Le premier renversement a lieu dans et par la matière même du Cabinet d’amateur, peinture contre peinture, quand « un visiteur exaspéré qui avait attendu toute la journée sans pouvoir entrer dans la salle, y fit soudain irruption et projeta contre le tableau le contenu d’une grosse bouteille d’encre de Chine » (Perec 1979, 23). L’image plurielle du Cabinet d’amateur se voit réduite au noir par ce geste iconoclaste venant en renverser les qualités premières : d’œuvre phare qui exhibe, le Cabinet devient œuvre noire qui dissimule. D’œuvre extrêmement travaillée avec une profondeur qui concerne tout autant la signification que les mises en abyme, il se voit réduit à un résidu matériel qui n’ouvre plus vers le représenté et dont le statut même d’œuvre d’art est à questionner – il s’en trouve à tout le moins changé.
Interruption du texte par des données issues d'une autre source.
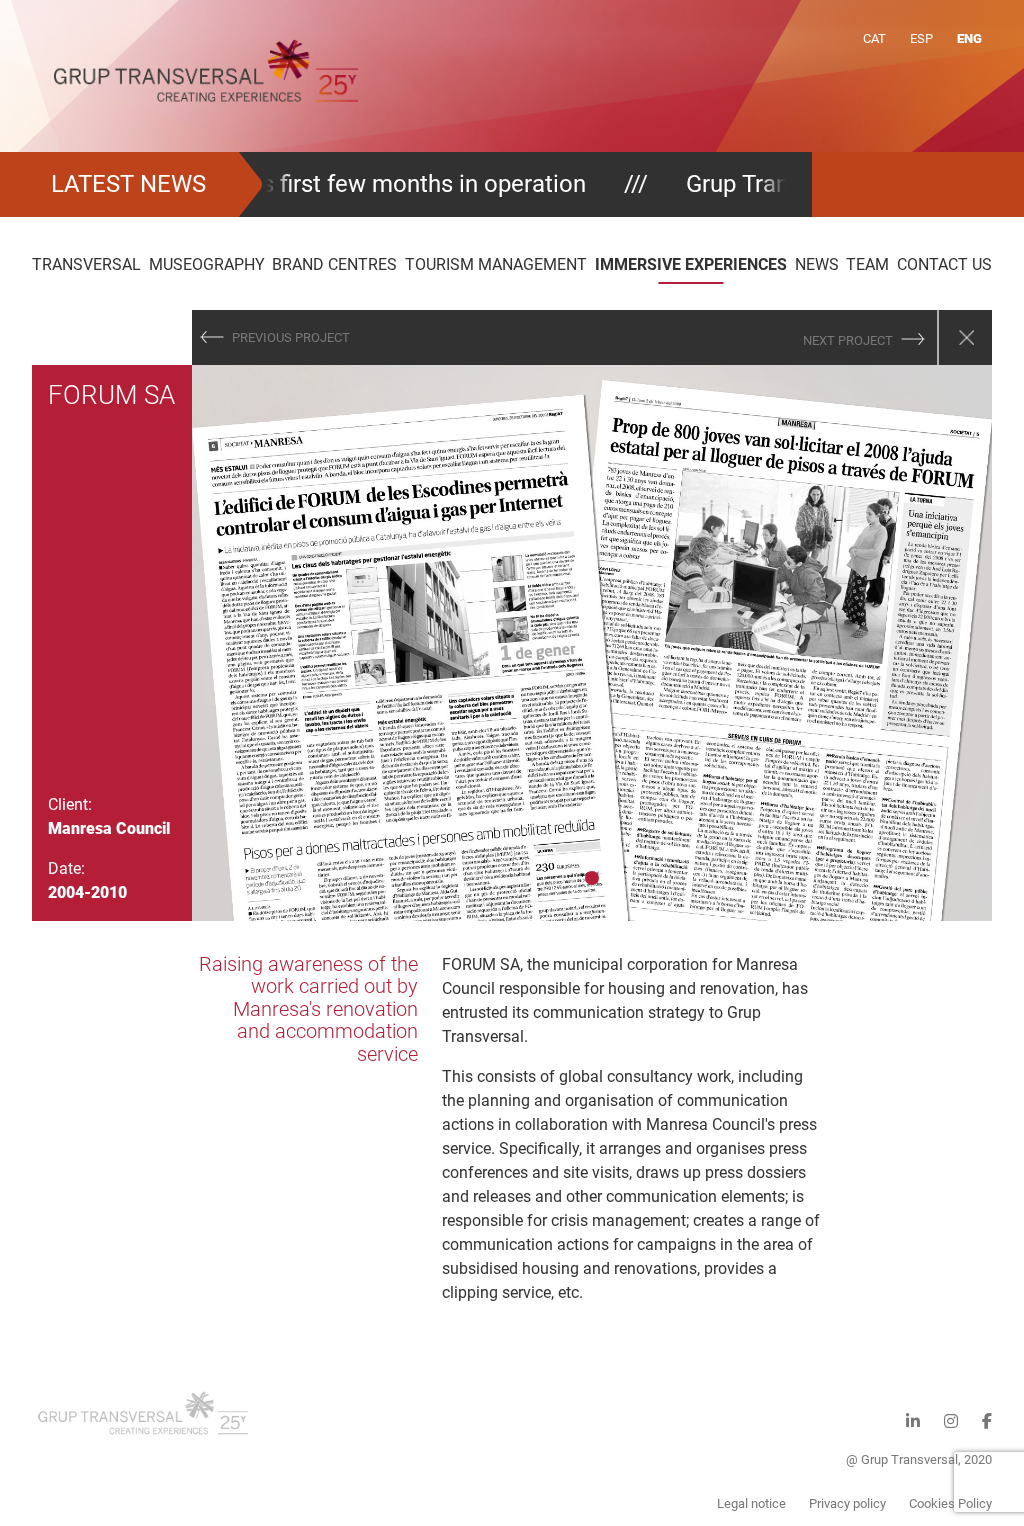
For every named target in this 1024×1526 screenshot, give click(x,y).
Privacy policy (847, 1503)
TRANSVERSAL (86, 264)
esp (921, 38)
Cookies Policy (950, 1503)
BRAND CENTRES (334, 264)
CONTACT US (944, 264)
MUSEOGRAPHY (207, 264)
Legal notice (751, 1503)
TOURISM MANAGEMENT (496, 264)
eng (969, 38)
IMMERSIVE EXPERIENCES (691, 264)
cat (874, 38)
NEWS (817, 264)
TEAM (867, 264)
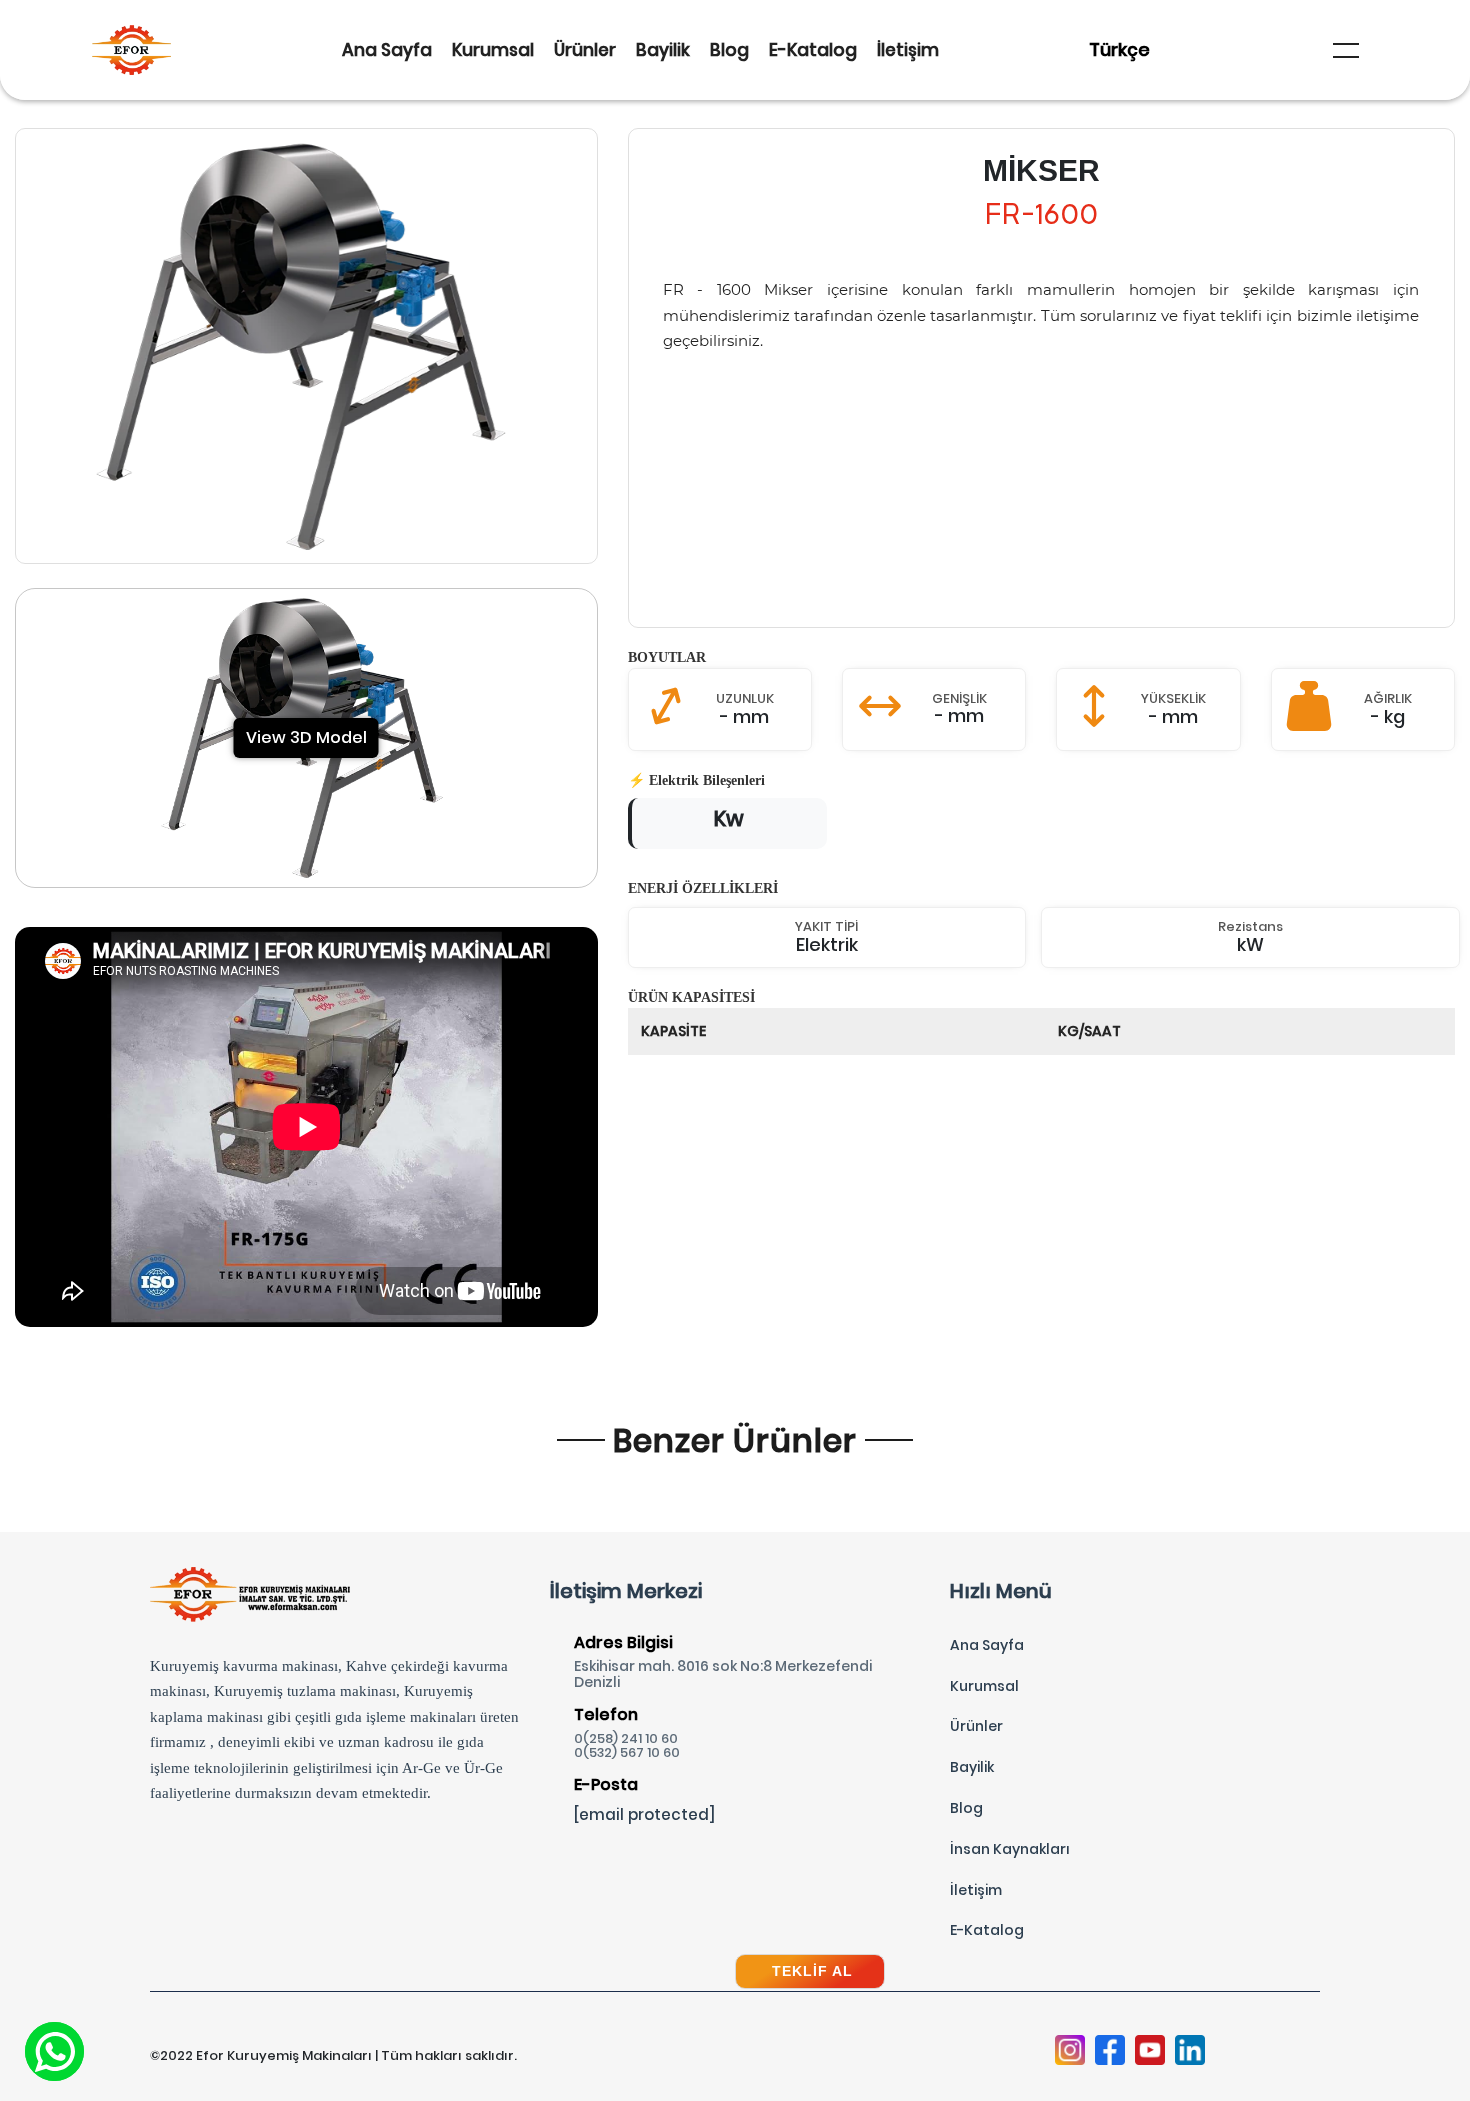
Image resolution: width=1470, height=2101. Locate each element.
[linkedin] (1190, 2052)
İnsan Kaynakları (1010, 1849)
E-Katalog (813, 50)
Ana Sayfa (387, 50)
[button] (1346, 50)
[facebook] (1110, 2052)
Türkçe (1119, 49)
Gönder (735, 1786)
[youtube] (1150, 2052)
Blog (729, 50)
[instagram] (1070, 2052)
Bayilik (663, 50)
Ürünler (585, 50)
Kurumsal (493, 50)
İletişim (908, 50)
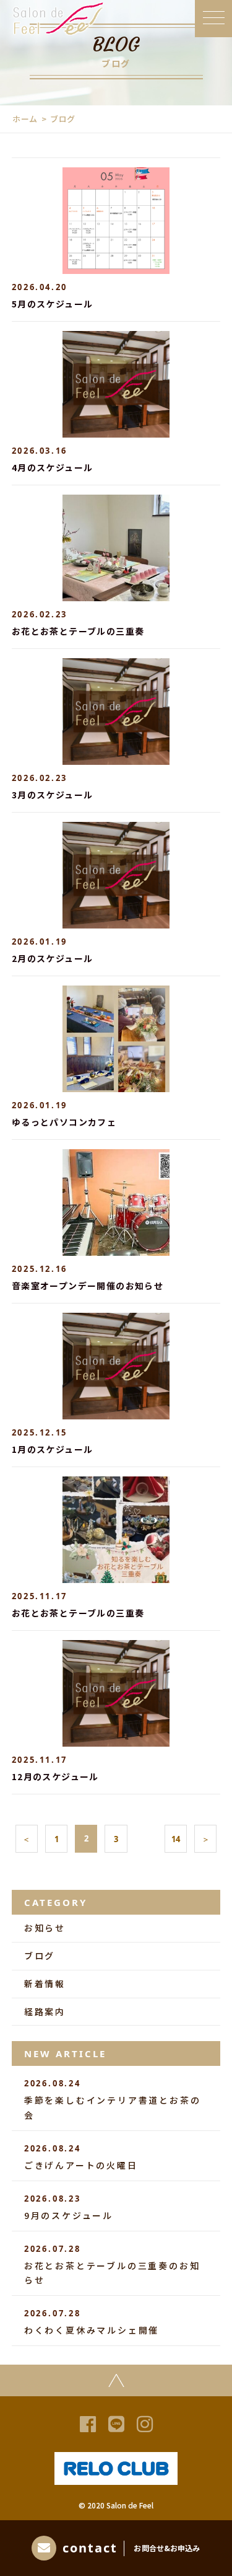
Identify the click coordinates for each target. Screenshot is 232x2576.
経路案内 (45, 2011)
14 (175, 1839)
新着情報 (45, 1983)
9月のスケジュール (68, 2207)
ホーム (25, 119)
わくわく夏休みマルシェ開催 (91, 2322)
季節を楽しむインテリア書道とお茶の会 (112, 2099)
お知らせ (45, 1927)
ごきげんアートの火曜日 (81, 2157)
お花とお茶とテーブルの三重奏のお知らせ (112, 2265)
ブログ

Aussi la toile se voit-elle presque immédiatement retirée du musée, et avec elle toutes les autres pièces exposées à ses côtés. La disparition de la collection représentée la fait donc également disparaître de la salle d’exposition, collection évanouie en même temps que son image devenue noire. L’encre de Chine a ainsi eu la double puissance de faire disparaître le représentant et le représenté dans un même jet.
Quelque six mois plus tard, à la mort du collectionneur Raffke, la toile subit un deuxième renversement, qui concerne cette fois sa position dans l’espace et dans le temps. Renversement explicitement réflexif, qui relègue le Cabinet d’amateur au reflet métaphorique du musée qu’est le cimetière. Selon Bethan Stevens, de fait, « [s]ince the nineteenth century, the cemetery has been repeatedly used as a metaphor for the museum and has become a cliché » (2013, 59). Perec exacerbe effectivement le rapprochement en faisant du tombeau de Raffke une réelle salle d’exposition mortuaire. Le collectionneur lui-même, « naturalisé par le meilleur taxidermiste de l’époque » (Perec 1979, 28), se fait habiller et positionner à la manière dont il est représenté dans le tableau de Kürz, tableau qui est lui aussi exposé dans le caveau, et ce, selon la position qu’il occupait dans le musée. Objet d’art dénaturé offert à l’unique regard du défunt, le Cabinet d’amateur passe de l’autre côté du miroir, soit du côté macabre, dans le versant négatif de sa première salle d’exposition. Le caveau scellé, il devient objet noir dans un lieu noir, complètement soustrait au régime possible du paraître, malgré la permanence de sa matière.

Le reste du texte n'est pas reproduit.